As usual, the convention will be heavy with speeches from the leading lights of the Democratic Party headed by former Presidents Barack Obama and Bill Clinton, but focus will be on the newly anointed running mate of Biden, Kamala Harris. Her speech definitely will be one of the most watched and listened to by political observers from both sides of the political aisle. But who is Kamala Harris?
In the preface of her autobiography, “The Truths We Hold: An American Journey”, she introduced herself: “My name is pronounced “comma-la; like the punctuation mark. It means “lotus flower”, which is a symbol of significance in Indian culture. A lotus grows under water, its flowers rising above the surface while its roots planted firmly in the river bottom.” Kamala, despite suffering from social prejudices as a daughter of immigrant parents and racial discrimination as a member of the black and Asian minority, demonstrated her prodigious talents and shining qualities as a student and as a young lawyer. While Kamala has been reaching for the stars, her feet are firmly planted on the ground.
Kamala was raised by a family where political activism was second nature. She was born to a highly educated couple. Her parents are graduate students in Berkeley, and they both earned their doctorates and excelled in their respective fields. They met while marching in the streets. They joined the anti-Vietnam protests and marches for civil rights and voting rights. Her grandmother, Rajam Gopalan, was an active community organizer back in India and championed the cause of the abused women in her country. Her grandfather P.O. Gopalan worked with Gandhi to win India’s independence from Britain. Kamala practically imbibed the liberal ideas of social justice and human rights from her family and “learned that it was service to others that gave life purpose and meaning.” Her parents often brought her and her sister, Maya, in a stroller to street protests and civil rights marches. While still a toddler, during meals, her mother would ask, “What do you want? And Kamala, without any cue, would yell on top of her voice, “Fwee-dom.” Her diminutive mother, only 5’1”, told her that “being a good person meant standing for something larger than yourself; that success is measured in part by what you help others achieve and accomplish.” And she always told Kamala and her little sister: “Fight systems in a way that causes them to be fairer, and don’t be limited by what has always been.” That’s how she developed political consciousness and to stand for her rights and those of others.
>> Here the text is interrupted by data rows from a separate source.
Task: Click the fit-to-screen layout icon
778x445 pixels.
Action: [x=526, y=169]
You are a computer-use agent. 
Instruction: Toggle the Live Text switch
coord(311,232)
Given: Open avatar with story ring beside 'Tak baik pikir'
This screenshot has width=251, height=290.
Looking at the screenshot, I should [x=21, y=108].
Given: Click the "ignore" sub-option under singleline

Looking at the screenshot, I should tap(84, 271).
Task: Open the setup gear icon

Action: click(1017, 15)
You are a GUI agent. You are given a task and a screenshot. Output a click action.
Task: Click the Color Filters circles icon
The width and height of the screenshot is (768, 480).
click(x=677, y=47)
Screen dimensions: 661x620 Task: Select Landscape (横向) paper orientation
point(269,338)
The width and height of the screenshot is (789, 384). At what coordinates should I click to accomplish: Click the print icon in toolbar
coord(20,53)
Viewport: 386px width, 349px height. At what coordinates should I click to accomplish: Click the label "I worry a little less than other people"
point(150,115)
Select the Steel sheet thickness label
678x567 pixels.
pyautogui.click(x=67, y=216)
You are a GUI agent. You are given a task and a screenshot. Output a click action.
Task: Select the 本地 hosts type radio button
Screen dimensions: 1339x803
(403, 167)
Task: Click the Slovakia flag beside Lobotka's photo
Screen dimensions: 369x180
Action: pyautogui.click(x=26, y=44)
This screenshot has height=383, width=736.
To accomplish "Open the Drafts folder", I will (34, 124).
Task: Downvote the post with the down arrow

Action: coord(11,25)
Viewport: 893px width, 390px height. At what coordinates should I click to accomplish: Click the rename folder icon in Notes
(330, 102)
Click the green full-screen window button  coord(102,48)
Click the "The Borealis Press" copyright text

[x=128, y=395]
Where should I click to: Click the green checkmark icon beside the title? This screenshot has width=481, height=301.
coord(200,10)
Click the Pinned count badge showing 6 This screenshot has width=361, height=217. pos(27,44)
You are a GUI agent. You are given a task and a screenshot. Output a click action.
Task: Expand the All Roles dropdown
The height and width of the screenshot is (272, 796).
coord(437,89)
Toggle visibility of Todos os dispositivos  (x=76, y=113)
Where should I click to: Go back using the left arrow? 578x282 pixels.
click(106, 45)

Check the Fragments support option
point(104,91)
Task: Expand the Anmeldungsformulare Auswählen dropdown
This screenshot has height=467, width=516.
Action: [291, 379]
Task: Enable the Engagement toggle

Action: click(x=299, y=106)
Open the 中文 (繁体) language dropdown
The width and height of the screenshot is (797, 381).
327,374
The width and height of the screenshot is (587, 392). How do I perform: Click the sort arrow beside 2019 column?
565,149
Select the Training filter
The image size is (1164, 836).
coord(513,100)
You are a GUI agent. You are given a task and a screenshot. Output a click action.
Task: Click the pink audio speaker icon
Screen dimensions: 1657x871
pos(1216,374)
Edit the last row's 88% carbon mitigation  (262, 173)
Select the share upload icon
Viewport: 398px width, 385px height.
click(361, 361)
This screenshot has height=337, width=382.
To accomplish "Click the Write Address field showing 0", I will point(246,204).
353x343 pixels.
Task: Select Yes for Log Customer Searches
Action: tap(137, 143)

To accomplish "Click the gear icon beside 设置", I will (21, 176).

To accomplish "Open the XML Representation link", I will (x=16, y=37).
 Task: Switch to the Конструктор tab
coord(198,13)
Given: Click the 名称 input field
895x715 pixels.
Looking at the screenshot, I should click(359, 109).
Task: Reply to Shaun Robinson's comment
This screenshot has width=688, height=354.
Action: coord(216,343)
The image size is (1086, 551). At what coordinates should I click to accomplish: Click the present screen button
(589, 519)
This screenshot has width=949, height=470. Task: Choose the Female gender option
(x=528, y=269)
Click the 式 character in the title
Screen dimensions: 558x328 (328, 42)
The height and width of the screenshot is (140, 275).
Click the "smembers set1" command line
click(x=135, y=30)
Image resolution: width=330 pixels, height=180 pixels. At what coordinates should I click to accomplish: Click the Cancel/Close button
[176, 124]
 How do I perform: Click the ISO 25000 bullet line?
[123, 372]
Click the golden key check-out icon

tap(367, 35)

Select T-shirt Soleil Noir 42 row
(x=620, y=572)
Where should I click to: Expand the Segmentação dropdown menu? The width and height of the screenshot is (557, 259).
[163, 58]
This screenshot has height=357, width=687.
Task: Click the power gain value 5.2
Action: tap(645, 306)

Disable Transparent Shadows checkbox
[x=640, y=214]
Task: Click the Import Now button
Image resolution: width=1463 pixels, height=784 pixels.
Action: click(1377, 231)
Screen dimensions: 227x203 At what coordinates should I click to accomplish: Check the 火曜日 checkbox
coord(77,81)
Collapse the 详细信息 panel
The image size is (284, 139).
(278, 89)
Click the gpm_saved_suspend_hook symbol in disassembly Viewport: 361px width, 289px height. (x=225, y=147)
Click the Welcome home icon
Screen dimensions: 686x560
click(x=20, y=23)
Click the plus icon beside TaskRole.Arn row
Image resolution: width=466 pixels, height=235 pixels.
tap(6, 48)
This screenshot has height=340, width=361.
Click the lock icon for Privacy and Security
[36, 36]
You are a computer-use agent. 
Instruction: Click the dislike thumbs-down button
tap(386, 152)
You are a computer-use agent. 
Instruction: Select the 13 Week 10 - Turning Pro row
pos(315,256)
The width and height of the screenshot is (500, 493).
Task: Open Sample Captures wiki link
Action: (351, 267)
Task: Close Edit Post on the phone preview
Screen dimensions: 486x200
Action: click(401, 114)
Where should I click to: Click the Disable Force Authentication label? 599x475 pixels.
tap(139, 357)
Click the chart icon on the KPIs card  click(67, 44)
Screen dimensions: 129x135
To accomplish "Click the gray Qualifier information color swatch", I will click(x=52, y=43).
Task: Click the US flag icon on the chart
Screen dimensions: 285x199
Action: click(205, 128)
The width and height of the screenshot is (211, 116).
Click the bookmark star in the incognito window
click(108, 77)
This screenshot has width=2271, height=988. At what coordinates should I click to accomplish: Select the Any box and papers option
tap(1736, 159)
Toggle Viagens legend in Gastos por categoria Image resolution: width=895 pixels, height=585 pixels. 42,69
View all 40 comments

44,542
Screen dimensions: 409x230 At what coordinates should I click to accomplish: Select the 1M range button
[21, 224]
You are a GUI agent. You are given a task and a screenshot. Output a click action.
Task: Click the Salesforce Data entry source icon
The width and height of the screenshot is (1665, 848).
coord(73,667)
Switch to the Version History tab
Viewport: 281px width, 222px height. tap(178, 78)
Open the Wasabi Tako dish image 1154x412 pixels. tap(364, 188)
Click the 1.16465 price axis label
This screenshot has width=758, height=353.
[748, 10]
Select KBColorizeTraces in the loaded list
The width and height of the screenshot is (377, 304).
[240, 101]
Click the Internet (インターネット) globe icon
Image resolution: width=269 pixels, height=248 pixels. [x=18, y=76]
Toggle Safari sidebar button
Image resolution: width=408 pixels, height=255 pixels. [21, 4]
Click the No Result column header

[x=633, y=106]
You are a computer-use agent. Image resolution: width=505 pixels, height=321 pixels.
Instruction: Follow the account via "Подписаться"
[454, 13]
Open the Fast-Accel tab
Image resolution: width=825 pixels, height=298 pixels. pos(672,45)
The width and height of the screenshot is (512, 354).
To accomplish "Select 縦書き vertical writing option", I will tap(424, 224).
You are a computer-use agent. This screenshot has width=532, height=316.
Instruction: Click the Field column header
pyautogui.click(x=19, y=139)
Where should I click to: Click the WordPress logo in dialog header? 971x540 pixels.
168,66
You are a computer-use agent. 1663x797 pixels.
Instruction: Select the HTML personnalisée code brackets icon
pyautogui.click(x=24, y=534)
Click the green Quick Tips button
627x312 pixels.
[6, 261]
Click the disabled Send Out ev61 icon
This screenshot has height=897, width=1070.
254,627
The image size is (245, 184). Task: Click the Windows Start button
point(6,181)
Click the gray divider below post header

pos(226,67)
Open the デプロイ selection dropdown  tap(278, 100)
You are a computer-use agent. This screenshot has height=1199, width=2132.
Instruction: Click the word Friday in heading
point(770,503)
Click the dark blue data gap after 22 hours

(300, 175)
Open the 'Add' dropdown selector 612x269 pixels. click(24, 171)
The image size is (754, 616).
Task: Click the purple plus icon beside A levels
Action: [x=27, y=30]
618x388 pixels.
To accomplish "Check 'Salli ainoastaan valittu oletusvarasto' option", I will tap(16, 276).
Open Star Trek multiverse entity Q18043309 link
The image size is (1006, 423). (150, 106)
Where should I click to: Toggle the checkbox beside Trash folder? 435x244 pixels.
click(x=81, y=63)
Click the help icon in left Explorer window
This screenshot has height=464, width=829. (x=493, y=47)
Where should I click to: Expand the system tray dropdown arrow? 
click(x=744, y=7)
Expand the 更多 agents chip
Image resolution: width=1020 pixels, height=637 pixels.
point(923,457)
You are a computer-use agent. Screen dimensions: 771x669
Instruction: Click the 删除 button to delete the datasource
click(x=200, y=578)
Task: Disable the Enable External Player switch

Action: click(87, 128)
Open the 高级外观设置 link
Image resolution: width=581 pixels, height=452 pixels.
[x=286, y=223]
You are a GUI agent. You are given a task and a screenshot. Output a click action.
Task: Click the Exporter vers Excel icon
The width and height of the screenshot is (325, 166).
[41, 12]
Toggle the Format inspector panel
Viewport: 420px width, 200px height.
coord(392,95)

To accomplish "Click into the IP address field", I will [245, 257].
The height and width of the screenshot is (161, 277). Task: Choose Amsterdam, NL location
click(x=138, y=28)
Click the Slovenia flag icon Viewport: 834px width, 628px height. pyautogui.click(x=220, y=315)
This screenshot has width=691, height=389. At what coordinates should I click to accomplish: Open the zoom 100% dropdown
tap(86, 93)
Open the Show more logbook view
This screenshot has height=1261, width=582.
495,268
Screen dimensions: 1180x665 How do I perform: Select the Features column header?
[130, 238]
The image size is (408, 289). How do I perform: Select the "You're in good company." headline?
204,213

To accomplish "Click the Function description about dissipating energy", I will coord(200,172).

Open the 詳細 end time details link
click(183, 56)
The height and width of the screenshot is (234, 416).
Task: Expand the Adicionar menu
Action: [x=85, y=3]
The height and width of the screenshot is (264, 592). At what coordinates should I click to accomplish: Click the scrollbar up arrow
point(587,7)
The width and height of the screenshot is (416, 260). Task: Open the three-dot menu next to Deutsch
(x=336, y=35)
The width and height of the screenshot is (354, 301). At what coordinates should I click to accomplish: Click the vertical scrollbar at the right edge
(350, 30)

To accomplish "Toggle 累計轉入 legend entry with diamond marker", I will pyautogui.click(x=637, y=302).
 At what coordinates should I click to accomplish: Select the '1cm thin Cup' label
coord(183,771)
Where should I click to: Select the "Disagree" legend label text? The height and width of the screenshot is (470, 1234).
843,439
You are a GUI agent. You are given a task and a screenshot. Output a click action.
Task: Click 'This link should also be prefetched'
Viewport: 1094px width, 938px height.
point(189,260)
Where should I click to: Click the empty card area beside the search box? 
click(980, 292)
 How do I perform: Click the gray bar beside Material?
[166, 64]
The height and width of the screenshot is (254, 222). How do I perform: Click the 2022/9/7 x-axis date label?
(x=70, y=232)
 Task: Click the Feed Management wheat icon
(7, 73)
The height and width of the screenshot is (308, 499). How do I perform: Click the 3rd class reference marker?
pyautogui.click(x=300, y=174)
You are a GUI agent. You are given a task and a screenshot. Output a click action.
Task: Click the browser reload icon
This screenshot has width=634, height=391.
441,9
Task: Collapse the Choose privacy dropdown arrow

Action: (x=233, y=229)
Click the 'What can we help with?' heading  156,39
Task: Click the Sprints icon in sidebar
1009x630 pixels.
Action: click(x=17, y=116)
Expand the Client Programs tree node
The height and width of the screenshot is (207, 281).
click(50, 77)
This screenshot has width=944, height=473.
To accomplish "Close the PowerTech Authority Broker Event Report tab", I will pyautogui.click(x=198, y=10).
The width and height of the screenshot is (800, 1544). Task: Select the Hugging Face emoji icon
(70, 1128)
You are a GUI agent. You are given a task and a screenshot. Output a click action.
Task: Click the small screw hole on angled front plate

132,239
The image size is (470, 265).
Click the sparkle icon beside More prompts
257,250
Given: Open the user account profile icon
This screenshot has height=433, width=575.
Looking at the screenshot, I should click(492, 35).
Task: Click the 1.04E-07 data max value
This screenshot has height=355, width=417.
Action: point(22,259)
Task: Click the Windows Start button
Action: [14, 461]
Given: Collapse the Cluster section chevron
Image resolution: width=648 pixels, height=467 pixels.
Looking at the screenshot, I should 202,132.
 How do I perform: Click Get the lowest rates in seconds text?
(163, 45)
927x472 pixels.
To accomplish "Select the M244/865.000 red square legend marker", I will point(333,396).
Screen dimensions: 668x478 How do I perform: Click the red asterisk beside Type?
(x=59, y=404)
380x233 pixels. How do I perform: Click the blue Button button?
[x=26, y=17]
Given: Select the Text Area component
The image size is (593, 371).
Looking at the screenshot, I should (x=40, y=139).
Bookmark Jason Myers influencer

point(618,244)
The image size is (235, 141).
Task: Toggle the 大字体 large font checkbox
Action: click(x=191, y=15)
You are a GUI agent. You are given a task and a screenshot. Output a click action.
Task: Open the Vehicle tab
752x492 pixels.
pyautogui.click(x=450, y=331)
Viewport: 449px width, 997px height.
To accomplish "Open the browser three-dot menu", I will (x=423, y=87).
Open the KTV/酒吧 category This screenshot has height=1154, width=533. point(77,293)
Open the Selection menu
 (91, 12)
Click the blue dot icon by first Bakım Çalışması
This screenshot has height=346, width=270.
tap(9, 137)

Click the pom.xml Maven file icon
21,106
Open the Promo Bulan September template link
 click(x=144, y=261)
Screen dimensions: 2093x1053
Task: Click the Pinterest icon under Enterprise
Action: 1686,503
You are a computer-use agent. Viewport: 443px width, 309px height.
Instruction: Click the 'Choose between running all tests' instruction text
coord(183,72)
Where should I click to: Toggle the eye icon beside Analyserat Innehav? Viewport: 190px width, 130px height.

It was no surprise that after passing the bar, she chose to serve the Alameda County district Attorney’s office and later transferred to San Francisco D.A. Office. Kamala was the first black woman to be elected as the Attorney General of California. She again made history by becoming the first black senator from her state and only the second black woman senator in the nation’s history. But her journey was not always rosy. She flunked the bar examination on her first attempt. She dilly-dallied on her first run for an elective public office—the District Attorney of San Francisco. She knew it would be a bruising and expensive contest to run against her former boss. But she was inspired by the foremost black novelist, James Baldwin, who said: “There is never a time in the future in which we will work for our salvation. The challenge is in the moment; the time is always now.”
In her book, “The Truths We Hold: An American Journey”, Kamala wrote: “We need to speak truth; that there are forces of hate in this country—racism, sexism, homophobia, transphobia and anti-Semitism—and we need to confront them. We need to speak the truth about what it will take for all American workers to earn a living with dignity and decency. We must speak the truth about who we send to jail in this country and why. We must speak the truth about companies that make a profit taking advantage of the most vulnerable among us. And I intend to do just that.” Yes, if and when you get elected, Kamala.
Kamala’s climb to the top of her game as the first woman of color to become a nominee for VP by any major political party hopefully will eventually hurdle the barrier, which had been previously attempted without success by two women, Geraldine Ferraro and Sarah Palin. This is not to mention Hillary Clinton who went for the biggest prize of them all, the presidential plum. If Biden wins in November, Harris will be the first woman VP of the US and hopefully make her the first female American president. Go ahead Kamala, break the glass ceiling. With your enormous ability, the sky’s the limit.